For the first time ever, Brighton Central School District made it a point this year to give students the day off. However, on Thursday, the district announced they scheduled it for the wrong day.
Several from the community say it was an honest mistake that shouldn’t take away from the fact the district made an effort to be inclusive of their Muslim students.
Ajmal Agha is an Imam from the Islamic Center of Rochester and said the mistake is a part of a learning curve.
“There is always ignorance. There is always a learning curve. We’re all a work in progress. There is no perfection. I say we strive for perfection but we never get it perfect,” Agha said.
Ramadan runs based on the lunar calendar, therefore Eid is determined not by the standard calendar we used day-to-day, but by the moon.
“This sparked from the time of Prophet Muhammad (PBUH), when he migrated from Mecca to Medina to Medina Munawra so that migration kick-started the lunar calendar. That is why we follow that.
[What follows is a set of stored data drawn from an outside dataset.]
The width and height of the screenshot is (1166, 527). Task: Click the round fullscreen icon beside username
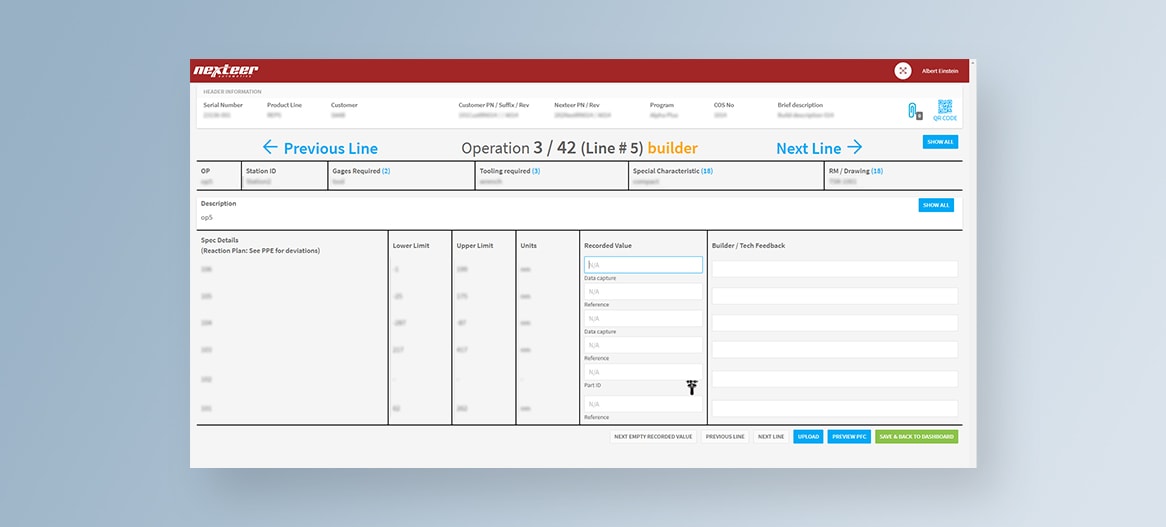[903, 70]
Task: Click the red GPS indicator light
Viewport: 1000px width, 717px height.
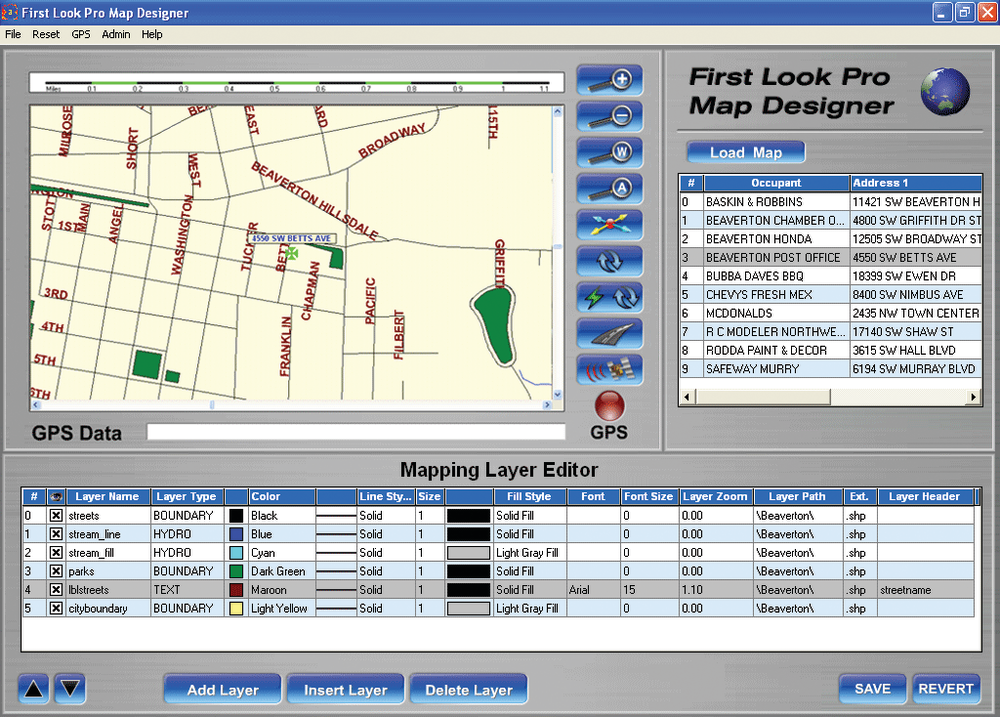Action: pyautogui.click(x=609, y=405)
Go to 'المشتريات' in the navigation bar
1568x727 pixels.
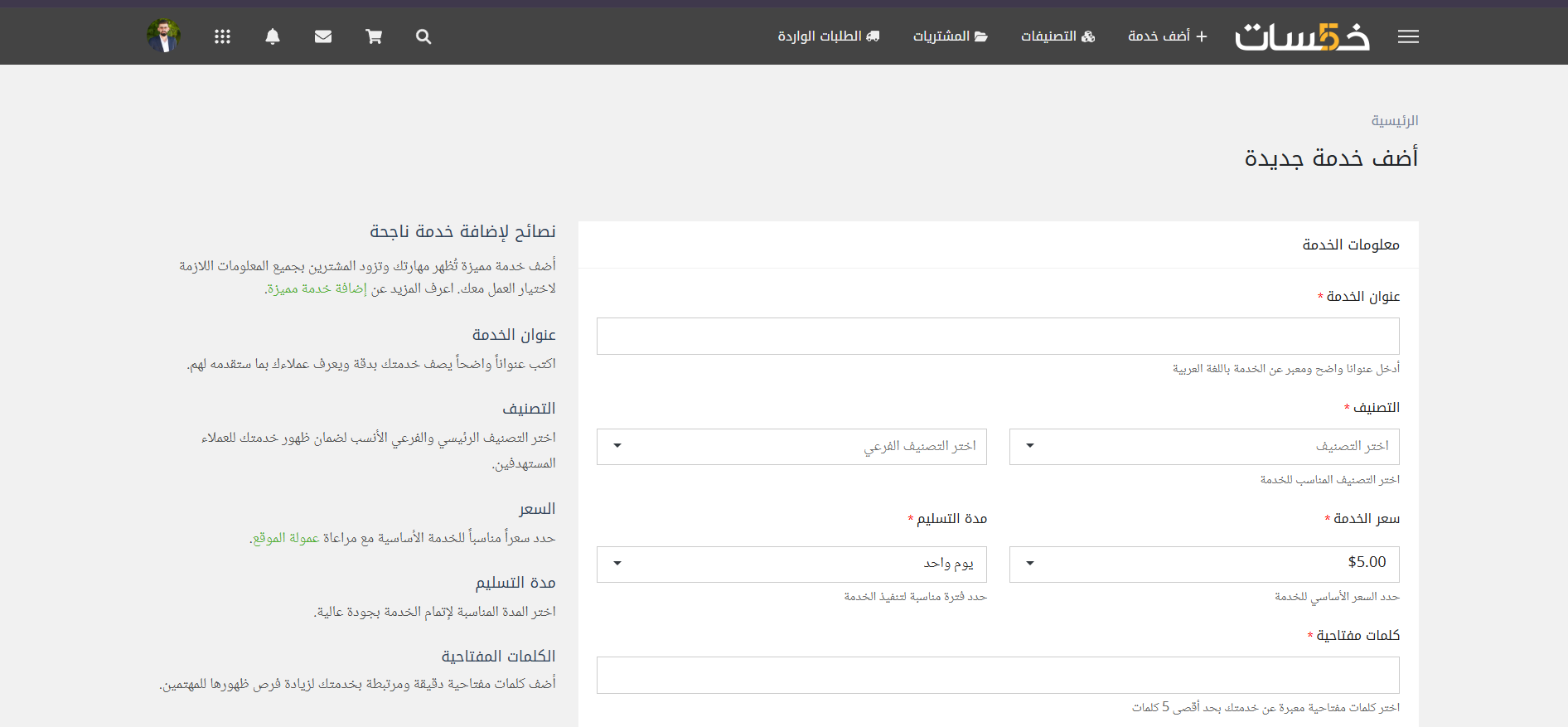click(x=950, y=36)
Just like our fellow counterparts, our brothers, the Jewish community, they also follow the same calendar so that’s why it’s not fixed so we don’t know exactly what day Eid will be exactly,” Agha said.
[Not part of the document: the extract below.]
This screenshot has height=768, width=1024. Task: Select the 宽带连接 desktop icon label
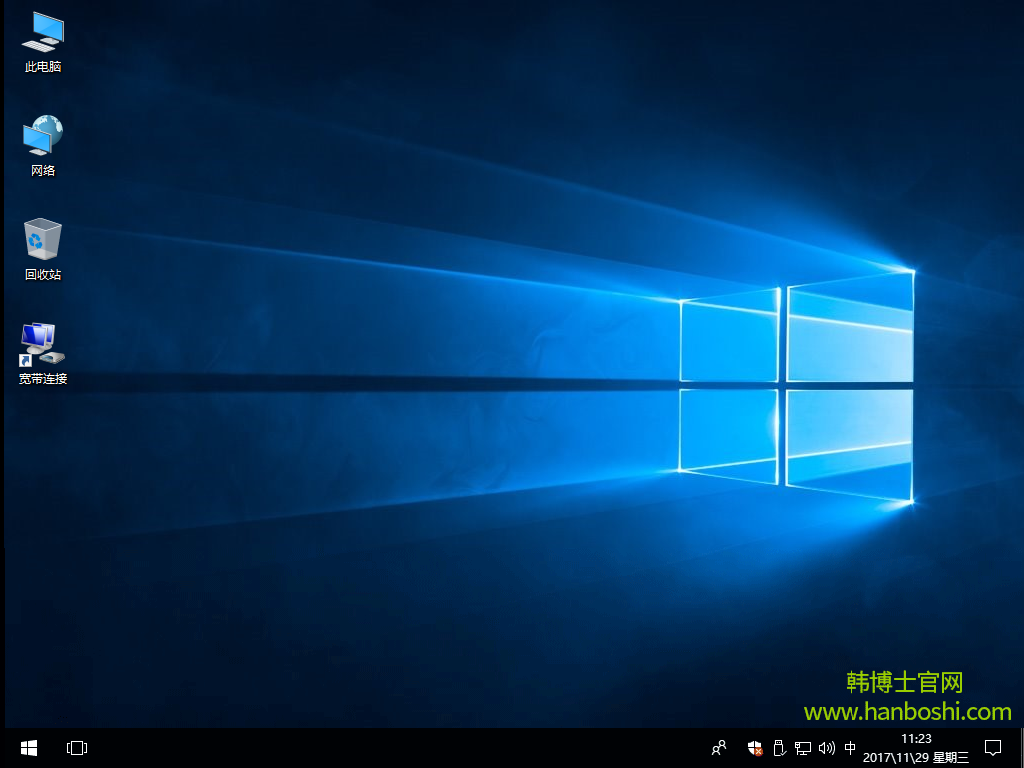[41, 378]
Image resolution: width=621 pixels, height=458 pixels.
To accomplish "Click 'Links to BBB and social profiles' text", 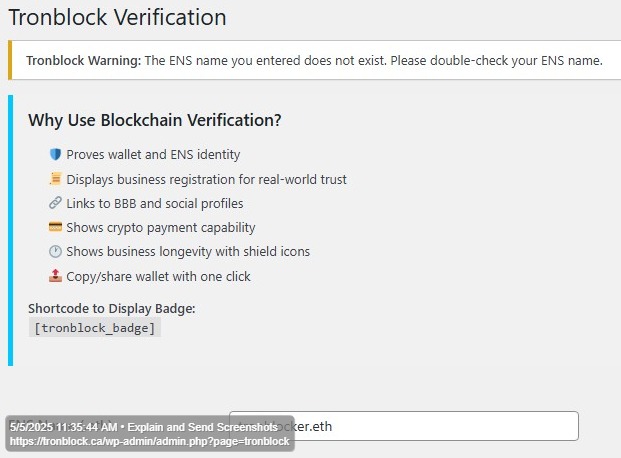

Habiba Byrd is a sophomore at Brighton High School and said she was excited to hear about getting the day off of school to be with her family.
“I asked my dad, what’s the day for Eid and my dad was like, ‘It’s either Sunday or Monday.’ And I was like, ‘But we get school off on Tuesday.’ And I was like, ‘Wait, what?’”
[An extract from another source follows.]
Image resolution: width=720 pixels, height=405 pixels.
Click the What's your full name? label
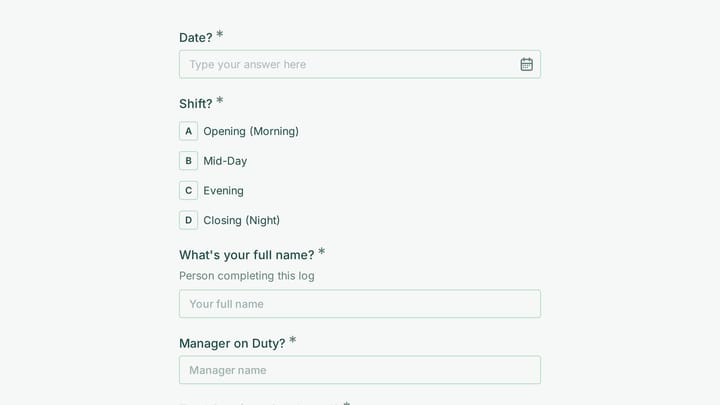247,255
In a letter to parents, Brighton Superintendent Kevin McGowan wrote, “It is essential that I personally and we collectively continue to reflect, learn, and grow as we seek to be ever more inclusive and culturally responsive… We should all be aware, with or without the day off, that it is an important holiday for many of our friends and neighbors and we should be thoughtful in recognizing how it can be celebrated by our students and their families.”
Byrd said regardless of the mix-up, going to a school that prioritizes their students and their beliefs is “really cool.”
“It brings some diversity and it shows that the school cares about us and it’s never been like that and I never thought it was ever going to be like that,” Byrd said.
The district is encouraging students who celebrate Eid to stay home on the actual day which is Monday, May 2. The whole school will also have Tuesday, May 3 off as originally scheduled. They said no test, quizzes, or other important activities will be scheduled for either day.
Brighton Central School District’s full letter to parents:
Last year, we endeavored to create a calendar for the 2021-22 school year that expanded on our intentions to develop a more inclusive and responsive environment. For the first time, we included a day off for Eid al-Fitr (“the feast of breaking the fast”) that marks the end of Ramadan. When we set the date for May 3, it was my understanding from predictions at the time that this would be the appropriate day to take off. What I have learned since then is that the actual holiday is not determined until a later time and can be on any of several different days depending on a variety of factors. What I know now is that Eid is being celebrated this year in our area on May 2.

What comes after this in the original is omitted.